**What is required**
Read the lines of the data below and retrieve those with "dropdown".
Material to process Block Start
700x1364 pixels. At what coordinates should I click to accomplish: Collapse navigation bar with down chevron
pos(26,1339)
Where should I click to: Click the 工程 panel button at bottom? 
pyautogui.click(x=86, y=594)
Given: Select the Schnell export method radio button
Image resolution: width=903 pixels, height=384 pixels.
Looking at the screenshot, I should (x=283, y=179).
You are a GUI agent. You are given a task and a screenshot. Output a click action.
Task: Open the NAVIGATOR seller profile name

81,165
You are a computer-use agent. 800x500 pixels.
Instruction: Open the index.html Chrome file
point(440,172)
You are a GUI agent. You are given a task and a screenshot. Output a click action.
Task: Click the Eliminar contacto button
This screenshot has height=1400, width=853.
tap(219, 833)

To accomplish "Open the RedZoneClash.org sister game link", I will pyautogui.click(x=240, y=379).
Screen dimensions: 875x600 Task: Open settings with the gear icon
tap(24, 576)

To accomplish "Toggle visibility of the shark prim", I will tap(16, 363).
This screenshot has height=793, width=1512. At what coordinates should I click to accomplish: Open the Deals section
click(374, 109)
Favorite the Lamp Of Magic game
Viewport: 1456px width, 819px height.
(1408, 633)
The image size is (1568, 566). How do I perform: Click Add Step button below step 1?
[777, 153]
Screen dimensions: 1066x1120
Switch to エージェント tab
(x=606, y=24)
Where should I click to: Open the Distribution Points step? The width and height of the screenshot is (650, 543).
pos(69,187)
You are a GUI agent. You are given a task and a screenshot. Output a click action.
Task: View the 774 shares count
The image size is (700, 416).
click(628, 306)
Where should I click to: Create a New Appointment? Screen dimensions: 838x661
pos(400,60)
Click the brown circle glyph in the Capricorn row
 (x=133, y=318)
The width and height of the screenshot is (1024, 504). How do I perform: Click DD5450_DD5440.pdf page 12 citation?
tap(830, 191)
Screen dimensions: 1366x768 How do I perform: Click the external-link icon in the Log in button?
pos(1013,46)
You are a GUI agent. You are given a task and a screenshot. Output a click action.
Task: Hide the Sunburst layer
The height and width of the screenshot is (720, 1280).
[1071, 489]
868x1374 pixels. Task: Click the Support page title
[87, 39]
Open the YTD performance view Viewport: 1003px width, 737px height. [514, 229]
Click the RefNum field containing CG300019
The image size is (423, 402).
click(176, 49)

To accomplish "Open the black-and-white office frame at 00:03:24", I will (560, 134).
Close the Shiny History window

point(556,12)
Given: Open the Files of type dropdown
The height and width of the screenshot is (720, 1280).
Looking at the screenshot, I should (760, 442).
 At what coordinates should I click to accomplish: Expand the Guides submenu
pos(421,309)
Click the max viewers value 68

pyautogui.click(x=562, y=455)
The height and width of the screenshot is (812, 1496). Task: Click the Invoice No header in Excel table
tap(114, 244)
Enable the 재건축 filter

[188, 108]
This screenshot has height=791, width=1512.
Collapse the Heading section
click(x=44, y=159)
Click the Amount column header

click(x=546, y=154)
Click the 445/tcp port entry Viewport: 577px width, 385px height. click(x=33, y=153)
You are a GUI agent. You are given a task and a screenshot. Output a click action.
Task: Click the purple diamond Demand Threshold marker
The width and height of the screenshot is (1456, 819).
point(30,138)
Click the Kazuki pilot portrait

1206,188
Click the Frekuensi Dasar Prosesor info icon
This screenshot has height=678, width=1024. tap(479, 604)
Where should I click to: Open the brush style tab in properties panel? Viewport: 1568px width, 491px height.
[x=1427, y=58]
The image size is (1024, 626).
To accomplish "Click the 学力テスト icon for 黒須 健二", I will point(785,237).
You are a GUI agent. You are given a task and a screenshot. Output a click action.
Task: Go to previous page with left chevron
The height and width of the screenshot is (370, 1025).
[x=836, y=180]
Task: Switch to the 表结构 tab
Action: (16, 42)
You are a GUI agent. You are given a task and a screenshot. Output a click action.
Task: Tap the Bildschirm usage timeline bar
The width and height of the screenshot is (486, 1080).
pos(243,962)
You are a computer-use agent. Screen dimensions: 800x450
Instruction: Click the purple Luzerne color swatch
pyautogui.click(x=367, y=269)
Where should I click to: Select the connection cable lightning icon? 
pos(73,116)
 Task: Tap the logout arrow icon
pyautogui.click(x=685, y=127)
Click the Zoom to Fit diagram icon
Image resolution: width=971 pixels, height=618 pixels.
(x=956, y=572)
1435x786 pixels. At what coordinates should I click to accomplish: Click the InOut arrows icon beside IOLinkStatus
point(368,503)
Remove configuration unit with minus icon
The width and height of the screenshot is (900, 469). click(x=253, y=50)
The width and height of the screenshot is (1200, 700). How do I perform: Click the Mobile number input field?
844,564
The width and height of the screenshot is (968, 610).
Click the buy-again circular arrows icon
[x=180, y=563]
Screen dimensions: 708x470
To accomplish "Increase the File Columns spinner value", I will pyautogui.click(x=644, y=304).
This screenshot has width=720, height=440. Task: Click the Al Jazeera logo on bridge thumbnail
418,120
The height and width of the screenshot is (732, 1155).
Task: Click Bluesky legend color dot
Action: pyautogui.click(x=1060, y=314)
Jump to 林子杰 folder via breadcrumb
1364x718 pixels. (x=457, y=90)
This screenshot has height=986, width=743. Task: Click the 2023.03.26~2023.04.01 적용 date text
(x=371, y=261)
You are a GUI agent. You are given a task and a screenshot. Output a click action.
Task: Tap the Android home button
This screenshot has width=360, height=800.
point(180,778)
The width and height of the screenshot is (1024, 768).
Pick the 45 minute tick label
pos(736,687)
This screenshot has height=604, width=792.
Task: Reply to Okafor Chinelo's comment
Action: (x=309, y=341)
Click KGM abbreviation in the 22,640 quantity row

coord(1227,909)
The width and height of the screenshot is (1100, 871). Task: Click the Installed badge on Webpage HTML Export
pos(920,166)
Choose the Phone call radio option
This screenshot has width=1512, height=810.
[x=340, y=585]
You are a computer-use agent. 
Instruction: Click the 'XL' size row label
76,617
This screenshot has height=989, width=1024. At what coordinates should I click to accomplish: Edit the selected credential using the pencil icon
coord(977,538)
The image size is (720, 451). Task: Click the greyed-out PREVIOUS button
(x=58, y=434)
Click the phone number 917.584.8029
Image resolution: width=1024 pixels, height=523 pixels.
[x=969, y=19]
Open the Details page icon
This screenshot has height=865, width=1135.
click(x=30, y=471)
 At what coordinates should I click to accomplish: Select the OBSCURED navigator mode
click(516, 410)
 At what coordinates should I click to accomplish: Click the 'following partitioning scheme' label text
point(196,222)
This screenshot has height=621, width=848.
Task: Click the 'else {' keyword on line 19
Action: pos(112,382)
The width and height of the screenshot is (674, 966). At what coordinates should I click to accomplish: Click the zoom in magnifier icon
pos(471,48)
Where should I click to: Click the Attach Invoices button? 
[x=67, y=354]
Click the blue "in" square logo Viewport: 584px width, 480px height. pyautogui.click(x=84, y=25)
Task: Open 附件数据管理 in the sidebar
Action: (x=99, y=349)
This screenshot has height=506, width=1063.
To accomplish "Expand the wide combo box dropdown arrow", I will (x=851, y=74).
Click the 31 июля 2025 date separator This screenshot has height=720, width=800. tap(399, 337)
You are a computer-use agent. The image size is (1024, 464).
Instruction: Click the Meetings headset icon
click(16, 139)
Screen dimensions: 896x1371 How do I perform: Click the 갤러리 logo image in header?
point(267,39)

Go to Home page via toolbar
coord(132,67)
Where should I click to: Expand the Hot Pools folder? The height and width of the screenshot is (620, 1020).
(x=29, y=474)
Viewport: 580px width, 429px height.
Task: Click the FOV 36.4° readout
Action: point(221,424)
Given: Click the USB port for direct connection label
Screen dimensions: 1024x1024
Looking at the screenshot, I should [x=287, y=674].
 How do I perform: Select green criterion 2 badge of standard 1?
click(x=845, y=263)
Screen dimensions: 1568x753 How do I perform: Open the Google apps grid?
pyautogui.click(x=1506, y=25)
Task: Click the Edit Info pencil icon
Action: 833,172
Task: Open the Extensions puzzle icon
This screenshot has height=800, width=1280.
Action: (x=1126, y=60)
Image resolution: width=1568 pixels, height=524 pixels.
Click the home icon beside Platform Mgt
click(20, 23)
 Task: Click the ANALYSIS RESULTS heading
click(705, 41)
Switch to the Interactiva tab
Material to process Block End
**Answer to this exercise**
Given: Open the Files of type dropdown
To accomplish "Expand the wide combo box dropdown arrow", I will (x=851, y=74).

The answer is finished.